I just received Robert Sampson's new book on Chicago neighborhoods in the mail, and it got me thinking about some student archaeology projects in Chicago that I supervised years ago. Sampson's book synthesizes many years of research and technical publications, and it looks great. He argues for the importance of urban neighborhoods in understanding cities, poverty, crime, and urban life. Not only is Sampson one of the most prominent urban sociologists, but he also writes well. I'll blog about it here once I've had a chance to read the book. It is published by the University of Chicago Press, 2012.
Chicago is a great city for its distinctive neighborhoods, many based on variation in ethnicity, national origin, wealth, and social class. My first teaching position was at Loyola University of Chicago, and for a couple of years I sent students out to do research on modern material culture in Chicago.

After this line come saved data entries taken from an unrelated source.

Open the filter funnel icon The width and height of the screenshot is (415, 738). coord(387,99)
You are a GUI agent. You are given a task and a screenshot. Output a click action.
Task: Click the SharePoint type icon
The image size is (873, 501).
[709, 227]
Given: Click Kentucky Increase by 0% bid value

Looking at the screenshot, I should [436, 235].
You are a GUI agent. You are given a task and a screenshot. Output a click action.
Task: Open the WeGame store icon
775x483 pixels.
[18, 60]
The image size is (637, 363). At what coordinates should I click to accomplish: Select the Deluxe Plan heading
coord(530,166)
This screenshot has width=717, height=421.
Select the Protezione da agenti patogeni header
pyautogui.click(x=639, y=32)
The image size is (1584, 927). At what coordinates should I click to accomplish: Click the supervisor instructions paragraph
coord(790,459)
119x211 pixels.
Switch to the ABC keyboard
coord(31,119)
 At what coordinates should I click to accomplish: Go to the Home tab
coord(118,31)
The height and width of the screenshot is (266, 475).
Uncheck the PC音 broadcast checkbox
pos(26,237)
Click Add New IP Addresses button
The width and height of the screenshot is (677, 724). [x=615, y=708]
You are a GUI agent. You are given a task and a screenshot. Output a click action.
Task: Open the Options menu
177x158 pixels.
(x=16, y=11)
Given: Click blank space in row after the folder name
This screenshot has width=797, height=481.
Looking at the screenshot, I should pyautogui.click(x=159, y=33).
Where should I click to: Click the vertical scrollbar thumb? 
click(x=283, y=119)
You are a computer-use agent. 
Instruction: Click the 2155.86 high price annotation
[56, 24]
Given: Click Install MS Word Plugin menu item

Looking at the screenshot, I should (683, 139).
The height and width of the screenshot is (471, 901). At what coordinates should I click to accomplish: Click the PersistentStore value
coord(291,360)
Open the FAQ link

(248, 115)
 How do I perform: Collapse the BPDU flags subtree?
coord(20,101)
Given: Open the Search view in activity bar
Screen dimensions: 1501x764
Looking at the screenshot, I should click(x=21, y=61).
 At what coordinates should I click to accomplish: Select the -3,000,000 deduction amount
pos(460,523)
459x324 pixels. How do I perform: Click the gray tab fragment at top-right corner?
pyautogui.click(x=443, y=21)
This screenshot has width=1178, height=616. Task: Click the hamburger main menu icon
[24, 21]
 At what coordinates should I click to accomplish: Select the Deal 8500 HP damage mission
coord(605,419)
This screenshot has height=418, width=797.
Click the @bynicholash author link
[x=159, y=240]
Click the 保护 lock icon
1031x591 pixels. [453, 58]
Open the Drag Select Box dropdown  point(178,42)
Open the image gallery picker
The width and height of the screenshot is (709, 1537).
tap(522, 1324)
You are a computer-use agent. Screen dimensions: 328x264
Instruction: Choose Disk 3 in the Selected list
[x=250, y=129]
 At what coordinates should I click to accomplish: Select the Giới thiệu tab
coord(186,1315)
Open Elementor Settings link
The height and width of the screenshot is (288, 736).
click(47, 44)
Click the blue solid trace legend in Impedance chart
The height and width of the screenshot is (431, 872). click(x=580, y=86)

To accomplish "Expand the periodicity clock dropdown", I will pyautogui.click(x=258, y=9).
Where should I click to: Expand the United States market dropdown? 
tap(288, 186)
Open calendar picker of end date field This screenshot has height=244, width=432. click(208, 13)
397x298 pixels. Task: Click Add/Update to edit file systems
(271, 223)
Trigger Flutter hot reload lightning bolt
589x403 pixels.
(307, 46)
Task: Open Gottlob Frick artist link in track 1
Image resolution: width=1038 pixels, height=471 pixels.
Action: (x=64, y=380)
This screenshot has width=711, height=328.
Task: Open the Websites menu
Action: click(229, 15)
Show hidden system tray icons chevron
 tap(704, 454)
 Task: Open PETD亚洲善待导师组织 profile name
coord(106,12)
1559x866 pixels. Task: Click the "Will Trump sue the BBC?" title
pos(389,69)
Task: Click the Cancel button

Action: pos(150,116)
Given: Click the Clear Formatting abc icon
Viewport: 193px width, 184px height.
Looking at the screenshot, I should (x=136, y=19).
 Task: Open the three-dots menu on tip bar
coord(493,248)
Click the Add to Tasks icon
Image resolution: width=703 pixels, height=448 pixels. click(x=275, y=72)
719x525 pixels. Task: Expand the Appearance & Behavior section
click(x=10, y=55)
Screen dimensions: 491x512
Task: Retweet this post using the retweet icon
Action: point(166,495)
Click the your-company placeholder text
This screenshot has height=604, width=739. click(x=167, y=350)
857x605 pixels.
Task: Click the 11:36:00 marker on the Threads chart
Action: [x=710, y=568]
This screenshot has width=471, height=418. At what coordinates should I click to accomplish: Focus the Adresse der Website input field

The students did the kind of research archaeologists normally do, but addressed at modern Chicago, not at ancient sites.
For example, archaeologists often compare different contexts (neighborhoods, or houses, or settlements) in terms of the kinds of material objects each had. These could be portable artifacts, or buildings or architectural spaces. We use the differences in artifacts between contexts to make inferences about social differences in the past. But do wealthy and poor neighborhoods really differ in their material remains? Archaeologists rely on knowledge of modern and recent contexts to generate analogies (formal comparisons) to interpret the past. We study these issues in modern contexts where we know both the material remains and their social significance, and then we apply that knowledge to the past. While it doesn't take a rocket scientist to figure out that rich and poor neighborhoods look different in their housing, their streets, and innumerable material measures, it is still useful to have firm data about how these relationships between artifacts and society work today, so that we can make better inferences about the distant past.
I wish I had kept better records about the student projects. I recall two projects where students selected an upper middle class neighborhood and a working class neighborhood and compared them systematically. One student was an ardent cyclist, and her project focused on bicycles parked at high schools in the two neighborhoods. Not surprisingly, one could predict the neighborhood on the basis of the types of bikes found at the schools. Another student, interested in gardening, looked at landscaping--the kinds of trees and bushes planted in the two neighborhoods (both in yards, and in public spaces). Again, the differences were clear. Actually, Robert Sampson carried out some generally similar research as part of his studies of Chicago neighborhoods, recording information about building types, trash in public places, graffiti, types of stores, and other observable traits of the urban build environment. He related those data to information on poverty, crime and social dynamics in various neighborhoods. Maybe he should be an archaeologist! If he ever gets tired of sociology, we can find things for him to do......
Another project I recall was done by a student who had a job working in the field house of a large public park. She rented out sports equipment and did other tasks relating to use of the park for sports activities. But in addition to the regular legal use of the park, there were quite a few unofficial, informal, and illegal activities going on. She did an archaeological survey, noting the presence and types of artifacts on the ground surface in different parts of the park (this was a survey WITHOUT artifact pick-up!). It turns out that the various informal activities were divided into separate areas, all out of sight behind vegetation and other features. Lovers used one part of the park (as evidenced by small foil packages), winos were in another area (bottles), and the junkies used a third place (needles). One issue in the use of space (in both modern and ancient cities) is whether activities are separated into specialized places, or whether they share common spaces, perhaps at different times. This project was called something like "Illicit activities in a Chicago city park."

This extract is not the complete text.